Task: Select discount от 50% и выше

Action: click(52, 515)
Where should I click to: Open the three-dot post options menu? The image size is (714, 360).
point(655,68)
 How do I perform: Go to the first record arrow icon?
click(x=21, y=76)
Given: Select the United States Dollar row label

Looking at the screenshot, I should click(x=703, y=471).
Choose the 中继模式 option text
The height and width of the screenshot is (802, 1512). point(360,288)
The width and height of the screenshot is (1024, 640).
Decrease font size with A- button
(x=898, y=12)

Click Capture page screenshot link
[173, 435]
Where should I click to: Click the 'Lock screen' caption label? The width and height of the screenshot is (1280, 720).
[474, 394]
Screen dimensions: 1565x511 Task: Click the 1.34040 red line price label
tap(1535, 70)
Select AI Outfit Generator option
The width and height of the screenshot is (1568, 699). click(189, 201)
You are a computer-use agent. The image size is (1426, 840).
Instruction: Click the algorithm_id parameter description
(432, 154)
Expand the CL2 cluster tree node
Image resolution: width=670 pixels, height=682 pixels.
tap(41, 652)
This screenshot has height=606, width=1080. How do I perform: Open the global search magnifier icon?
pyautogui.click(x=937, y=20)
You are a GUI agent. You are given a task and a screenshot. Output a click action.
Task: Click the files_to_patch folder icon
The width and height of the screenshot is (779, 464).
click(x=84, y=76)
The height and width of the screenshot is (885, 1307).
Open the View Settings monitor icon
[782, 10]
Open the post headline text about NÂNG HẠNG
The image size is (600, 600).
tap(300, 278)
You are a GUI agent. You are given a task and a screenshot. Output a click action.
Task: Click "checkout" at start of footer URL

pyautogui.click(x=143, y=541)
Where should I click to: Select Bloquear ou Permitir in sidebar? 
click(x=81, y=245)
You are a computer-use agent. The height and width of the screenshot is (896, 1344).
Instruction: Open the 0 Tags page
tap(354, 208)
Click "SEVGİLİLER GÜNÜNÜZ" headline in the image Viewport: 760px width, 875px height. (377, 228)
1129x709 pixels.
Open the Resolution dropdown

====

*THE PROBLEM*: Write out the whole listing again. Match it word for word.

*WRITTEN SOLUTION*:
Task: Select discount от 50% и выше

Action: click(52, 515)
Where should I click to: Open the three-dot post options menu? The image size is (714, 360).
point(655,68)
 How do I perform: Go to the first record arrow icon?
click(x=21, y=76)
Given: Select the United States Dollar row label

Looking at the screenshot, I should click(x=703, y=471).
Choose the 中继模式 option text
The height and width of the screenshot is (802, 1512). point(360,288)
The width and height of the screenshot is (1024, 640).
Decrease font size with A- button
(x=898, y=12)

Click Capture page screenshot link
[173, 435]
Where should I click to: Click the 'Lock screen' caption label? The width and height of the screenshot is (1280, 720).
[474, 394]
Screen dimensions: 1565x511 Task: Click the 1.34040 red line price label
tap(1535, 70)
Select AI Outfit Generator option
The width and height of the screenshot is (1568, 699). click(189, 201)
You are a computer-use agent. The image size is (1426, 840).
Instruction: Click the algorithm_id parameter description
(432, 154)
Expand the CL2 cluster tree node
Image resolution: width=670 pixels, height=682 pixels.
tap(41, 652)
This screenshot has height=606, width=1080. How do I perform: Open the global search magnifier icon?
pyautogui.click(x=937, y=20)
You are a GUI agent. You are given a task and a screenshot. Output a click action.
Task: Click the files_to_patch folder icon
The width and height of the screenshot is (779, 464).
click(x=84, y=76)
The height and width of the screenshot is (885, 1307).
Open the View Settings monitor icon
[782, 10]
Open the post headline text about NÂNG HẠNG
The image size is (600, 600).
tap(300, 278)
You are a GUI agent. You are given a task and a screenshot. Output a click action.
Task: Click "checkout" at start of footer URL

pyautogui.click(x=143, y=541)
Where should I click to: Select Bloquear ou Permitir in sidebar? 
click(x=81, y=245)
You are a computer-use agent. The height and width of the screenshot is (896, 1344).
Instruction: Open the 0 Tags page
tap(354, 208)
Click "SEVGİLİLER GÜNÜNÜZ" headline in the image Viewport: 760px width, 875px height. (377, 228)
1129x709 pixels.
Open the Resolution dropdown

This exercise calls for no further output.